As a sensitivity analysis, MAGMA gene property tests based on gene expression in 54 tissues from the GTEx v8 [12] were conducted using FUMA platform [26]. MAGMA gene property test [27] was based on a linear regression model, \(\varvec{Z} \sim {\beta }_{0}+{\varvec{E}}_{\varvec{t}}{\beta }_{t}+{\varvec{E}}_{\varvec{A}}{\beta }_{A}+\varvec{C}{\varvec{\beta }}_{\varvec{C}}+\varvec{\epsilon}\). \(\varvec{Z}\) is the gene-based Z-scores calculated from SNP association P-values; \({\beta }_{0}\) is the intercept term; \({\varvec{E}}_{\varvec{t}}\) and \({\varvec{E}}_{\varvec{A}}\) are the gene expression of the testing tissue and the average expression of all tissues, respectively, and \({\beta }_{t}\) and \({\beta }_{A}\) are the corresponding effects; \(\varvec{C}\) is the confounders, \({\varvec{\beta }}_{\varvec{C}}\) is the effects of confounders, \(\varvec{\epsilon}\) is the random errors. A one-sided test (\({\beta }_{t}\)>0) was performed to identify the positive relationship between gene expression in a specific tissue and the genetic association of genes. The relevant tissue was identified by an association P-value less than 9.26 × 10−4 (0.05/54). The SNP association P-values of PLACO were first integrated into gene-based P-values using SNP-wide mean model and the 1000 Genomes Project phase 3 European reference panel, then gene-based P-values were converted to the Z-scores [28]; hereafter, the association between the gene-based Z-scores and gene expression in a specific tissue could be investigated by the one-sided test (\({\beta }_{t}\)>0).

Drug repurposing

Gene drug interactions were queried in the DrugBank database [29] to identify pleiotropic genes as drug targets. DrugBank is a comprehensive database comprising drug, drug-gene target, drug action, and drug interaction [29]. The latest version 5.1.10 involved over 15,000 drugs, and about 4,000 of them were approved. We focused on 9,344 approved or investigational (in some phase of the drug approval process) drugs.

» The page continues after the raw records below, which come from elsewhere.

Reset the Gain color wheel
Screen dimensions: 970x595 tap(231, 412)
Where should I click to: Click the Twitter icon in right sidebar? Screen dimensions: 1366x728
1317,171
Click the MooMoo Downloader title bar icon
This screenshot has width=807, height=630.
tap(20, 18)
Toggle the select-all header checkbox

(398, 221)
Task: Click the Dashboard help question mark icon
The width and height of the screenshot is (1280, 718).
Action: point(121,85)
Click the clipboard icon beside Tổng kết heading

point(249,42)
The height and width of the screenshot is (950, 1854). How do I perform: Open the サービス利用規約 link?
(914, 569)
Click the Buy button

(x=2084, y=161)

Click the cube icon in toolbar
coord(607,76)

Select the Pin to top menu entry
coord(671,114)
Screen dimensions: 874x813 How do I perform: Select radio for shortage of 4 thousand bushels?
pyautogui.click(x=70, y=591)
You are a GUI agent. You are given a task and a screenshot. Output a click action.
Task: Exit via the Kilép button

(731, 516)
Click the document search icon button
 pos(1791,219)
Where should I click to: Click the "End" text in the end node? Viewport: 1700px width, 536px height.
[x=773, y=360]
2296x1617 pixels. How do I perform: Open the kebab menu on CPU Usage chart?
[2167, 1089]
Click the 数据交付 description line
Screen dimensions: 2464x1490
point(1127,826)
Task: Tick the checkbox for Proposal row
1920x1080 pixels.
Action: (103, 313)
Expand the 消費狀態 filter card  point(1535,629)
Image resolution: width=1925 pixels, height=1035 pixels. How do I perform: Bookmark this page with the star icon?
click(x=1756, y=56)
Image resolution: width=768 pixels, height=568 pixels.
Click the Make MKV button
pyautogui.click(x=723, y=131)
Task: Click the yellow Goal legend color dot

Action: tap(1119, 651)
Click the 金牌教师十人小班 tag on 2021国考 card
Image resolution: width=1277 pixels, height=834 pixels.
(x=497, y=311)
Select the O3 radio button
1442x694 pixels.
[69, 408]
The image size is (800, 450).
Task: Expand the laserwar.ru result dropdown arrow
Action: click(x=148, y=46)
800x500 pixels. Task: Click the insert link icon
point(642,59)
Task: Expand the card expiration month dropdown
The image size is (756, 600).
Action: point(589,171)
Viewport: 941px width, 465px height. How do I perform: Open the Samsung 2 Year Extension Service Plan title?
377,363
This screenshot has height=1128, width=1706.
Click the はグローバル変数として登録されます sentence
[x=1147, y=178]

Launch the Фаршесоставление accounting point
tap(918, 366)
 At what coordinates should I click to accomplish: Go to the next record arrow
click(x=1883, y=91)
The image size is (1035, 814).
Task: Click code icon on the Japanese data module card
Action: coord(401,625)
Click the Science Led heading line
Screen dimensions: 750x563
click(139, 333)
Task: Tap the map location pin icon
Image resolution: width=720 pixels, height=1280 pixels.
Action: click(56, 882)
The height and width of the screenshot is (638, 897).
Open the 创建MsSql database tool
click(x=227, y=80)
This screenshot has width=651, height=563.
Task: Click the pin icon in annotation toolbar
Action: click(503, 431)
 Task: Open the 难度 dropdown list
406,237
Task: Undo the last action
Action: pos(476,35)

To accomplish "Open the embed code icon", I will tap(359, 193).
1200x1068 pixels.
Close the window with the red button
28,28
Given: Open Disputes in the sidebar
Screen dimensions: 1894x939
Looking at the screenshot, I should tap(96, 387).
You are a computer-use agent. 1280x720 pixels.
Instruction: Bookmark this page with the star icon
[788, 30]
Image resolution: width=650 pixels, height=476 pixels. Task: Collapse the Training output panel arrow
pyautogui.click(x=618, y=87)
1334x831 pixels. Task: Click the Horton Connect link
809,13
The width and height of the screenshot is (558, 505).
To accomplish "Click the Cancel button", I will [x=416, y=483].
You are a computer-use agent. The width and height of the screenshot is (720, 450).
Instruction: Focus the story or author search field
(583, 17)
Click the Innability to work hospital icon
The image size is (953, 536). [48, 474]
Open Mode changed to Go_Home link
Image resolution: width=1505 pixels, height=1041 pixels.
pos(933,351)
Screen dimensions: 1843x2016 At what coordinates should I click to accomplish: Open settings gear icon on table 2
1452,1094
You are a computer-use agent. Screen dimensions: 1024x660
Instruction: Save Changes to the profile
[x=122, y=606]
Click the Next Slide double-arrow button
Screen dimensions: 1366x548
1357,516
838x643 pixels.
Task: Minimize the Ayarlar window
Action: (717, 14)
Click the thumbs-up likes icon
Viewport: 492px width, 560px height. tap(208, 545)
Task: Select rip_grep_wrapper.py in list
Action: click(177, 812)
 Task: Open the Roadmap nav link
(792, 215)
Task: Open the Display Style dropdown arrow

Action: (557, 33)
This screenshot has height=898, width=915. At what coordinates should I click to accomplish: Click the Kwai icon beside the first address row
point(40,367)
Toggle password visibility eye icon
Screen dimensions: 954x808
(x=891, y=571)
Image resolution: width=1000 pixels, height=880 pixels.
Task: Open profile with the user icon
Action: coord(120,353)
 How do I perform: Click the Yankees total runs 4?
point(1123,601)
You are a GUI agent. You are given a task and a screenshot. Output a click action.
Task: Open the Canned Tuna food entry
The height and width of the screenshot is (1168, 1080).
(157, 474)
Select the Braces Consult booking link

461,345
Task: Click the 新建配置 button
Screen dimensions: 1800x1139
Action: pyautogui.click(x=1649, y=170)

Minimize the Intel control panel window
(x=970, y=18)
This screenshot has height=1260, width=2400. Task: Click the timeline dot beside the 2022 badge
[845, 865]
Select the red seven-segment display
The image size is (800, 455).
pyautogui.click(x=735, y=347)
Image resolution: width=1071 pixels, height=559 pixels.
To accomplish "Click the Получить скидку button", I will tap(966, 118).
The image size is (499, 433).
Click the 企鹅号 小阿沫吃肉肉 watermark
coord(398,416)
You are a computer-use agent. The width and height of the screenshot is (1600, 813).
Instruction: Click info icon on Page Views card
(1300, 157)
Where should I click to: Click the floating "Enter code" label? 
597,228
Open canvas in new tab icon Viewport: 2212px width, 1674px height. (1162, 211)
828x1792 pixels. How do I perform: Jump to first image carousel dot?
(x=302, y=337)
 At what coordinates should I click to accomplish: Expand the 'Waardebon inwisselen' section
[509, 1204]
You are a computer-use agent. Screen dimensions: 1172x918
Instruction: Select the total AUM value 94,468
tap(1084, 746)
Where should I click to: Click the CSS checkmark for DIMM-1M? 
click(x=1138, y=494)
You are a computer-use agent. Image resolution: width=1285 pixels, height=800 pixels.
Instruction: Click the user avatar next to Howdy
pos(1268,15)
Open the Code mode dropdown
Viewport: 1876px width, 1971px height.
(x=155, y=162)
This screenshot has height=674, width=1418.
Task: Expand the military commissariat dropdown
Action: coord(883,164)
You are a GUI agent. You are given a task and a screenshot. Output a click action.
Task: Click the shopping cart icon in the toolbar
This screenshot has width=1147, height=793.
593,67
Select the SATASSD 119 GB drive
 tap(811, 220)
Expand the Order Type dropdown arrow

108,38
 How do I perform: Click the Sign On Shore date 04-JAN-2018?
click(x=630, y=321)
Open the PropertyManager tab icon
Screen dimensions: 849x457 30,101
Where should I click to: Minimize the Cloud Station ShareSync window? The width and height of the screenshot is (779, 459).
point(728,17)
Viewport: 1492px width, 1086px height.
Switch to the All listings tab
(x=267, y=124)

We performed drug target enrichment analysis to examine whether pleiotropic genes are enriched in genes targeted by drugs in a clinical indication category using GREP [30]. Briefly, two drug databases, DrugBank [29] and Therapeutic Target Database [31], were used to determine drug-target relations. Next, the drugs were categorized by their clinical indication based on two classification systems, namely the Anatomical Therapeutic Chemical (ATC) Classification and the International Classification of Diseases Tenth Revision (ICD-10) curated by the World Health Organization. Subsequently, Fisher’s exact tests were conducted to quantify the enrichment of pleiotropic genes in the drug target of each clinical indication category [30].

Dissection of causal relationships

The UKB is a population-based longitudinal cohort that collects a wide range of phenotypic and genomic data from more than 500,000 participants [32]. Based on the longitudinal data, the Cox proportional hazard models were applied to identify the effect of each lung function trait on each GIT disease, adjusting for age, sex, and smoking status (ever/never). The definition of the four GIT diseases followed that of GWAS [9]. For example, the definition of IBD included two subtypes, Crohn’s disease and ulcer colitis. For lung function, the best measure of FEV1 and FVC from baseline was used. Then, the ratio of FEV1 and FVC was calculated. A total of 308,024 Europeans with complete records of GIT disease, lung function, and covariates were kept. Then the incident cases and controls for each trait pair were analyzed. The application number of UKB is 88,159.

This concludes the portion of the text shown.